A Reduced Order Model (ROM) is a simplified version of a complex computational model or simulation, designed to provide results much faster and with fewer computational resources. A ROM is similar to a subway map in this analogy. It removes extraneous details, such such as individual streets or buildings, to highlight only the most pertinent information—like subway lines and stations—for a specific purpose, which is to facilitate rapid movement between points. This simplification allows engineers and scientists to understand the dominant behaviors of a system without the burden of full complexity.
The Need for Simplification in Complex Systems
The counterpart to a reduced order model is the full-order model (FOM). These FOMs are built to capture every detail and interaction within a system, offering a high degree of accuracy. However, this precision comes at a substantial computational expense. Simulating complex phenomena, such as intricate weather patterns, the flow of air over an aircraft wing, or the detailed behavior of a new material, can demand days, weeks, or even months of processing time on powerful supercomputers.
This intense computational burden is often exacerbated by what scientists refer to as the “curse of dimensionality.” As the number of variables or parameters in a system increases, the computational resources needed to model its behavior can grow exponentially. This exponential growth makes many full-order simulations impractical for scenarios that require quick iterations, such as optimizing a design or controlling a system in real time.
How a Reduced Order Model is Built
Creating a reduced order model generally involves a systematic process that distills the complex behavior of a system into a more manageable form. This process often begins with data generation, where the expensive full-order model is run multiple times under various conditions. Alternatively, data can be collected from physical experiments, providing a rich dataset that captures the system’s responses.

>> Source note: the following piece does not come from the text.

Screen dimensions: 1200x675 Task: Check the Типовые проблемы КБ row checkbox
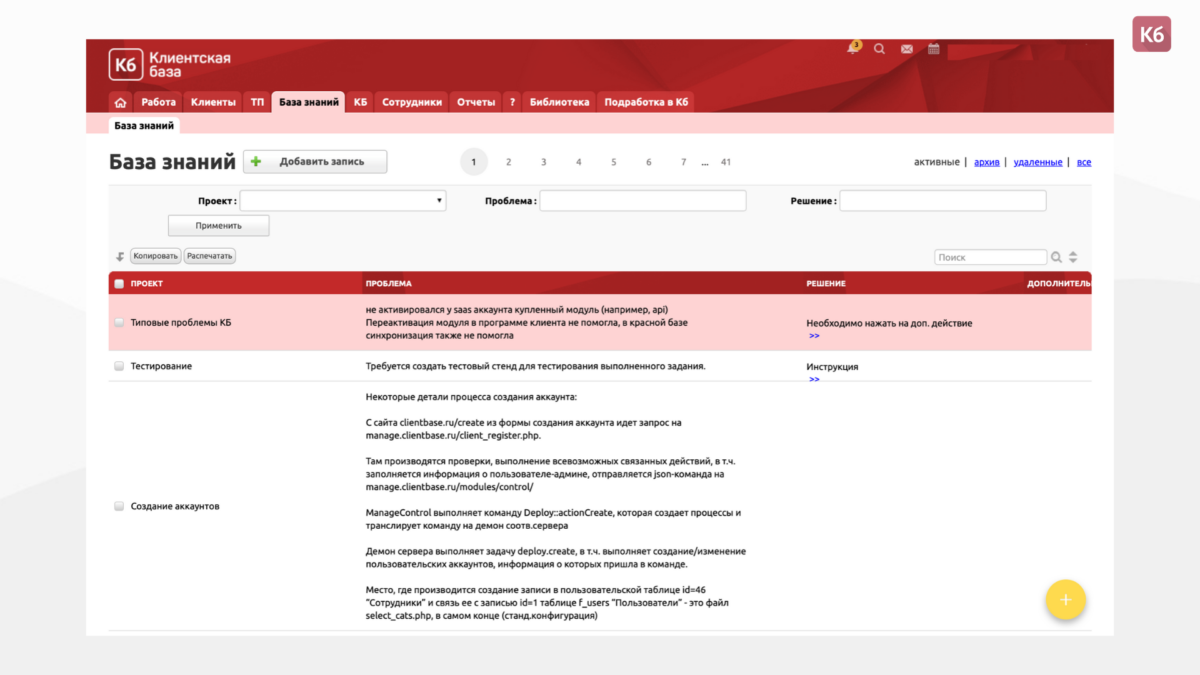(118, 323)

After collecting this extensive data, algorithms analyze it to identify the most significant patterns or “modes” that define the system’s overall behavior. This step, known as dimensionality reduction, is where the “reduction” occurs. A widely used technique for this is Proper Orthogonal Decomposition (POD), which conceptually operates like a composer identifying the few core melodies or themes that characterize a complex composition. POD helps in finding a smaller set of basis functions that can approximate the high-dimensional data efficiently.
A new, simpler mathematical model is then constructed using only these identified dominant patterns. This new model can approximate the behavior of the full system with significantly fewer calculations. By focusing on the most influential components and discarding less impactful details, the reduced order model can deliver insights into system behavior in a fraction of the time.
Projection-Based Versus Data-Driven Methods
Reduced order models are categorized into two main families: projection-based methods and data-driven methods. Projection-based ROMs begin with the original, detailed physics equations that govern the full system. They then use mathematical techniques, such as Galerkin projection, to directly simplify these equations onto a lower-dimensional subspace. This approach “simplifies the rulebook,” maintaining a strong connection to the underlying physical laws.
In contrast, data-driven ROMs operate like a “black box,” learning system behavior directly from observed data without relying on explicit physics equations. These methods employ machine learning and artificial intelligence algorithms to identify patterns and relationships within the collected simulation or experimental data. This approach, akin to “learning the behavior, not the rules,” has gained popularity with advancements in AI, particularly for systems where the governing equations are either unknown or too complex to simplify directly.
Applications in Science and Engineering
Reduced order models are transforming how scientists and engineers approach complex problems across numerous fields. In aerospace engineering, ROMs enable rapid design iterations, allowing engineers to quickly test thousands of wing variations to identify the most aerodynamically efficient or fuel-saving shapes. They can predict surface pressure distributions and static aeroelastic loads, which aid in optimizing aircraft designs.
The automotive industry benefits from ROMs by simulating vehicle crash tests in near real-time. This allows for faster iteration on safety designs, reducing the need for expensive physical prototypes. Similarly, in medical science, ROMs facilitate the creation of “digital twins” of patient-specific organs, such as hearts or arteries. These digital replicas can simulate blood flow and predict the effectiveness of medical interventions before they are performed.
ROMs also find application in environmental sciences, particularly in weather and climate modeling. By speeding up simulations, they allow for faster uncertainty quantification in weather forecasting. This provides a more comprehensive understanding of potential weather outcomes and improves forecast reliability.